Posted: 20/05/2014 at 19:38

That's what I was thinking, Bob.

They can go outside into the sun during the day if temps are into the teens.

Bell Peppers

Posted: 20/05/2014 at 14:56

Okay, they're still the cotyledons, the baby leaves. They're what nourish the seedling till the real leaves arrive. How tall are they exactly? And what colour are the stems? Proper green or very pale green?


Posted: 20/05/2014 at 10:13

I think I've told the story before, but my local fruttivendolo in the town grows his own toms and we swap seedlings every year. Last year he gave me too many. I left the spares in a bucket with only the soil that was hanging onto the roots. Forgot all about them. Not a drop of water, nothing. They flowered and were producing fruit when they finally gave up the ghost.

That's why I always bang on about overwatering and overfertilising. Toms just don't need it.


Posted: 20/05/2014 at 07:22

Yep, tomatoes are amazingly sturdy critters. Give them as much sun as they can get and they will bounce back.

Bell Peppers

Posted: 20/05/2014 at 07:20

Are they true leaves or still the cotyledons? Either way, if they're developing some height you can transplant them into 3" pots now. Give them as much light and warmth as you can. Same as you would with tomato seedlings.

parsnips seedlings

Posted: 20/05/2014 at 07:18

Parsnips are slow to germinate but there should have been some sign by now. Were the seeds fresh, nikki? Even year-old seeds struggle for viability.

Cherry Tomatoes

Posted: 16/05/2014 at 11:23

If they're in a closed propagator and in the sun, there's a good chance of cooking them. Leave them uncovered in the sun. Bring them inside at night if outside overnight temps get down below about 10C.

staking tomatoes

Posted: 16/05/2014 at 11:21
rosie28 wrote (see)

My problem with growing tomatoes is knowing when to stop removing the side growths.  I have grown the plants in pots  (with wigwams) - but suspect that I let them get too big.  Do these things  matter, please?

You can stop when it's clear that the growing season is coming to an end. By that stage, they're not going to develop much.

Coffee grounds

Posted: 16/05/2014 at 11:15

Used coffee grounds have lost most of their acidity during the coffee brewing process. I put ours on the compost heap.

Delphinium Soil Ammendments

Posted: 16/05/2014 at 09:01

BleuFairy, I'm Australian originally, been here 9 years.

You could use a 20:20:20. The point is that it's balanced. I've only ever found a 10:10:10 here once. One of the problems for the domestic gardener here is that there isn't a "garden centre" culture per se. Specialised agricultural supply outlets are still mainly targeted at farmers. It can be very frustrating.

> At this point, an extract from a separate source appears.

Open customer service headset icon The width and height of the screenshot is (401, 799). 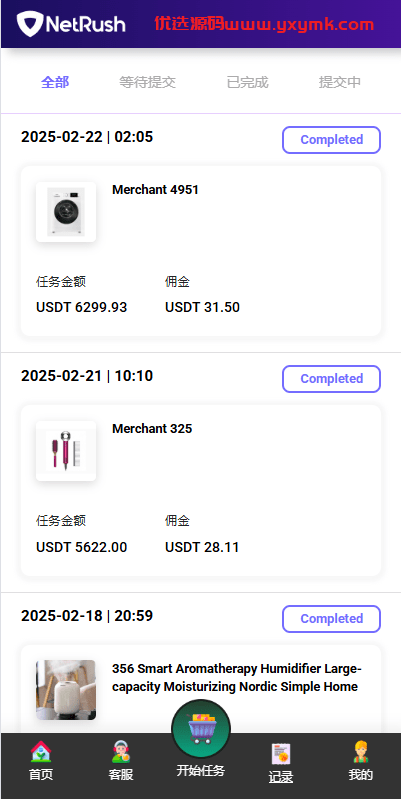pos(121,752)
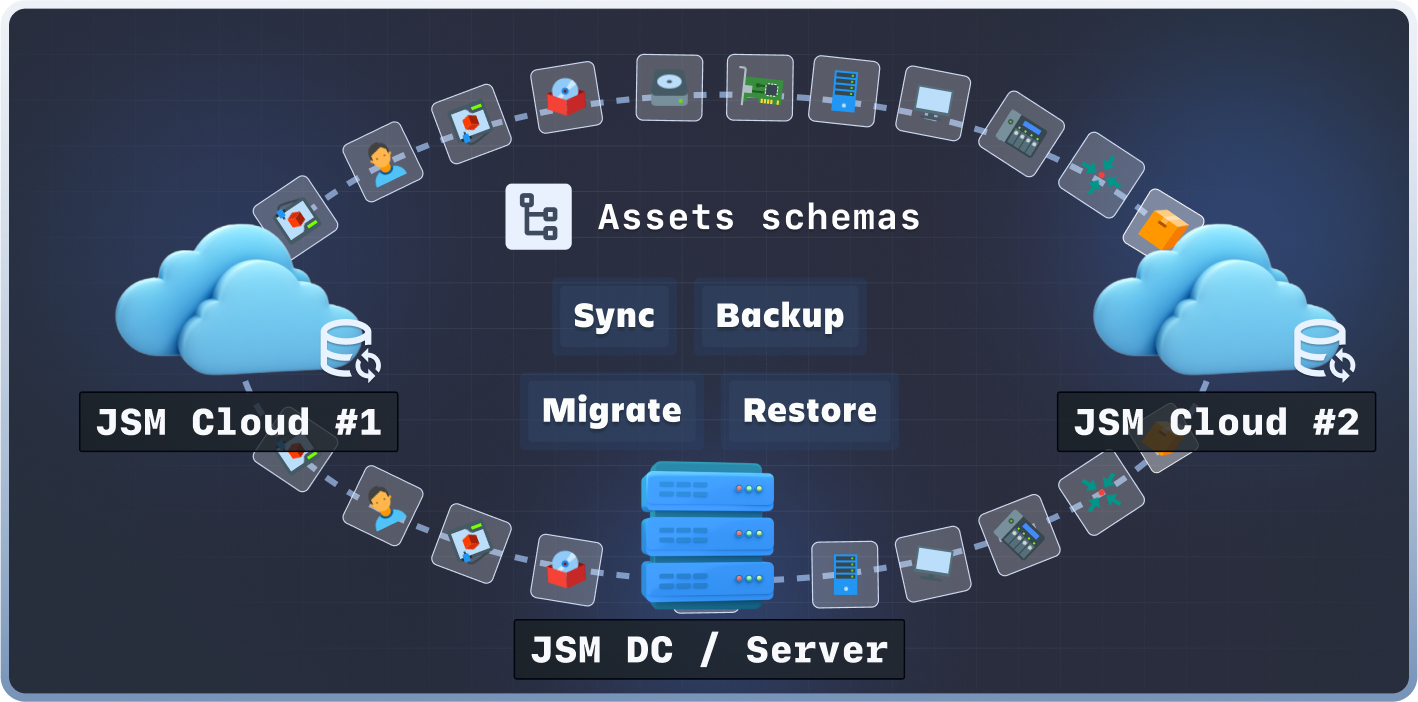Click the monitor icon in the upper arc
1418x702 pixels.
pyautogui.click(x=933, y=103)
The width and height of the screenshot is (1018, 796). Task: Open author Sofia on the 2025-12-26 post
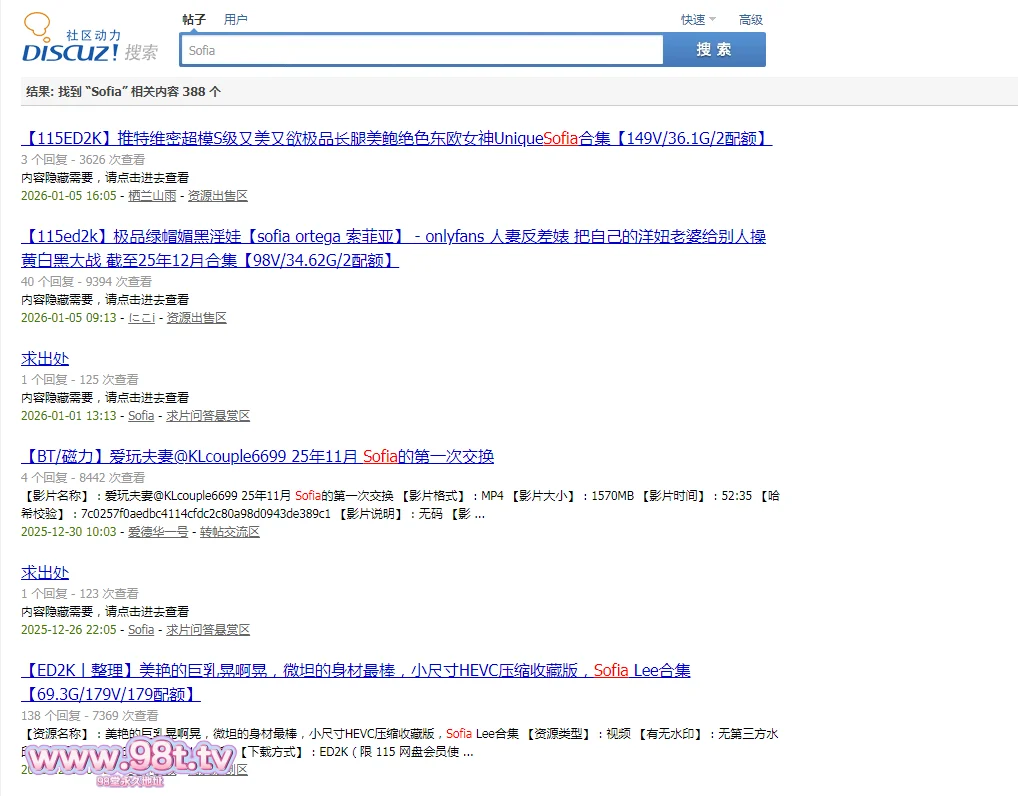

For liquid fertilisers, only worry about the NPK.

Humus-rich just means plenty of organic material - garden compost, leaf mould, aged (not fresh) horse manure, etc. Apart from giving the plant roots a good healthy environment from the start, organic material drains very well.

A soil pH of 5 or 6 is acid. 7 is about neutral, and the higher the number, the more alkaline the soil. As I said, Italian soil is naturally alkaline. The Italian peninsula is basically a big lump of limestone. The water is naturally very alkaline too. Look at the build-up of lime in your jug or kettle.

In fact, it gives me problems with my tomatoes. Toms like slightly acid soil. When I plant out the toms, I mix some acid potting mix into the hole to counter the alkaline soil. Then, when watering, to counter the very alkaline water, I add a tbsp of vinegar to a gallon of water every second or third time I water.

Terriccio is what they call the soil/potting mix in bags. Avoid the cheap supermarket or Brico stuff like the plague. As always, you get what you pay for. I've used Compo, it's very good. Stick with it.

Torba means peat. Terriccio is just about always peat-based. The pH is listed on the bag more often than not. But, if not, you can be sure the terriccio is on the acid side of neutral because peat is naturally acidic. However! Because the soil you add the terriccio to is naturally alkaline, and because you'll be adding alkalinity every time you water, the acid nature of the terriccio won't be a big problem.

The plants need to be well-drained. What sort of soil do you have in its natural state? Clay-based? Sandy? Loam? Knowing what you have to start with will dictate what you have to do to it. If you're not sure, the best bet is to dig a hole, fill it with water, and watch what happens. If the water sits in the hole, you're clay-based. If it drains straight away, it's sandy. If it gradually drains away, you've got loam.

As to the fertilising, you can mix in some pelleted horse or chook manure when planting. Just keep it away from the roots. A high phosphorus fertiliser is one where the P figure is substantially higher than the N or K. Phosphorus assists flower development.